I'm trying to work with Elastic (5.6) and to find a way to retrieve the top documents per some category.
I have an index with the following kind of documents :
{
"@timestamp": "2018-03-22T00:31:00.004+01:00",
"statusInfo": {
"status": "OFFLINE",
"timestamp": 1521675034892
},
"name": "myServiceName",
"id": "xxxx",
"type": "Http",
"key": "key1",
"httpStatusCode": 200
}
}
What i'm trying to do with these, is retrieve the last document (@timestamp
-based) per name
(my categories), see if its statusInfo.status is OFFLINE
or UP
and fetch these results into the hits part of a response so I can put it in a Kibana count dashboard or somewhere else (a REST based tool I do not control and can't modify by myself).
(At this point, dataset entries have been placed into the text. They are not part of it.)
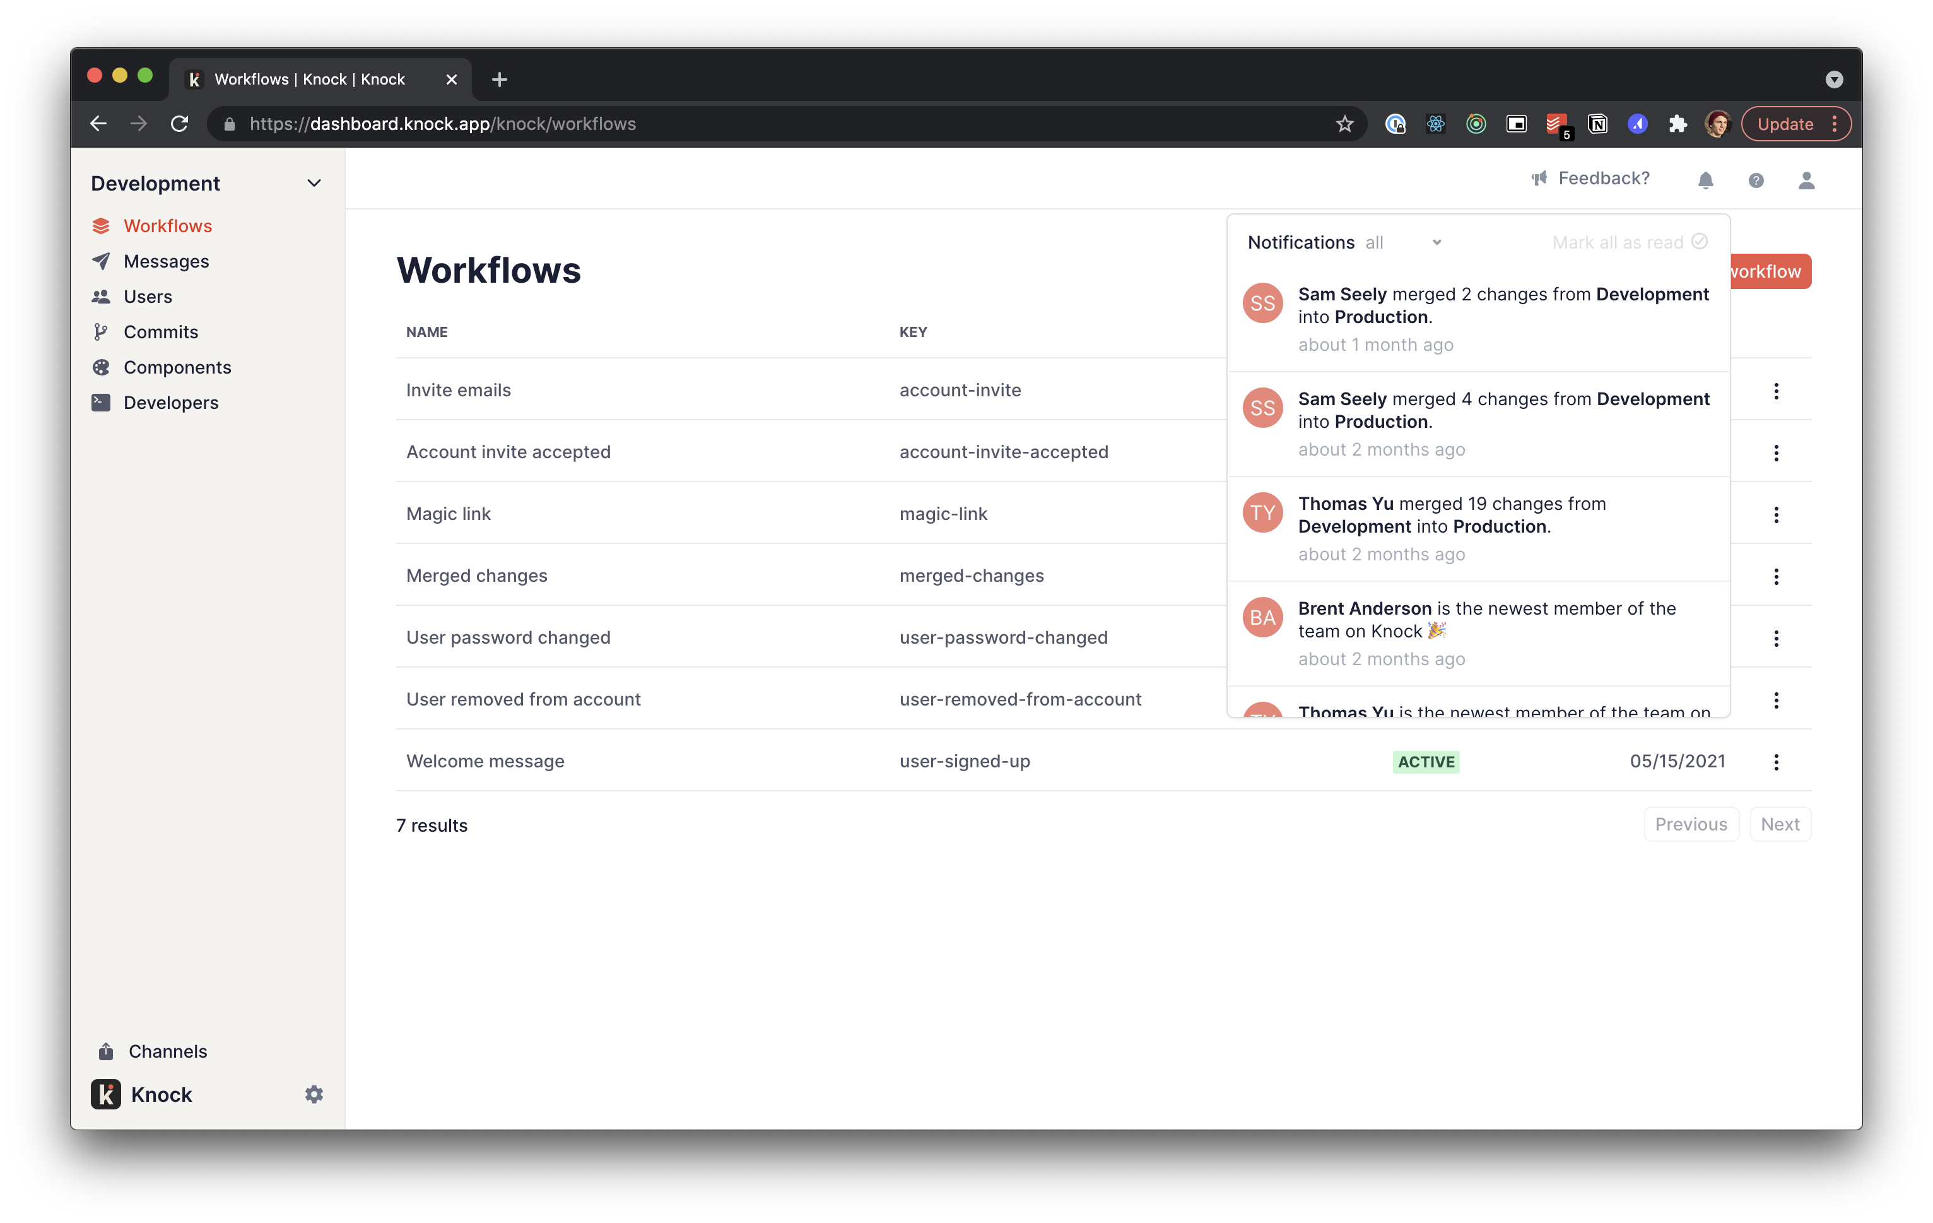Open the Components section
The width and height of the screenshot is (1933, 1223).
pyautogui.click(x=177, y=367)
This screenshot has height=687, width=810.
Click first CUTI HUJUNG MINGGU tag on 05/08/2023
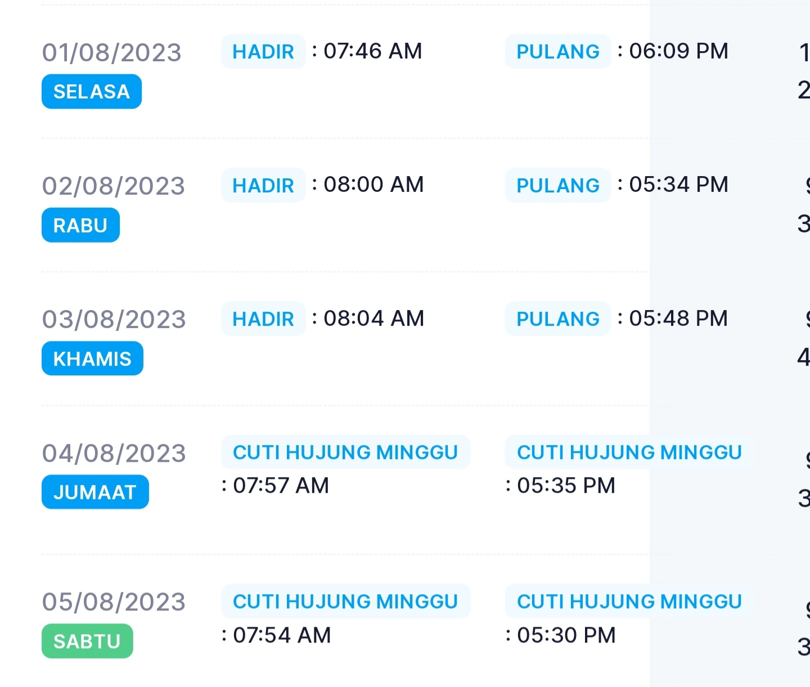click(x=345, y=601)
Basically, I want to know how many of my services (name
) are OFFLINE (statusInfo.status
) in their last update (@timestamp
) for monitoring purposes.
I'm stuck at the "Get how many of my services" part.
My query so far:
GET actuator/_search
{
"size": 0,
"aggs": {
"name_agg": {
"terms": {
"field": "name.raw",
"size": 1000
},
"aggs": {
"last_document": {
"top_hits": {
"_source": ["@timestamp", "name", "statusInfo.status"],
"size": 1,
"sort": [
{
"@timestamp": {
"order": "desc"
}
}
]
}
}
}
}
},
"post_filter": {
"bool": {
"must_not": {
"term": {
"statusInfo.status.raw": "UP"
}
}
}
}
}
This provides the following response:
{
"all_the_meta":{...},
"hits": {
"total": 1234,
"max_score": 0,
"hits": []
},
"aggregations": {
"name_agg": {
"doc_count_error_upper_bound": 0,
"sum_other_doc_count": 0,
"buckets": [
{
"key": "myCategory1",
"doc_count": 225,
"last_document": {
"hits": {
"total": 225,
"max_score": null,
"hits": [
{
"_index": "myIndex",
"_type": "Http",
"_id": "dummy id",
"_score": null,
"_source": {
"@timestamp": "2018-04-06T00:06:00.005+02:00",
"statusInfo": {
"status": "UP"
},
"name": "myCategory1"
},
"sort": [
1522965960005
]
}
]
}
}
},
{other_buckets...}
]
}
}
}
Removing the size make the result contain ALL of the documents, which is not what I need, I only need each bucket content (every one contains one bucket). Removing the post filter does not appear to do much.
I think this would be feasible in ORACLE
SQL with a PARTITION BY OVER
clause, followed by a condition.
Does somebody know how this could be achieved ?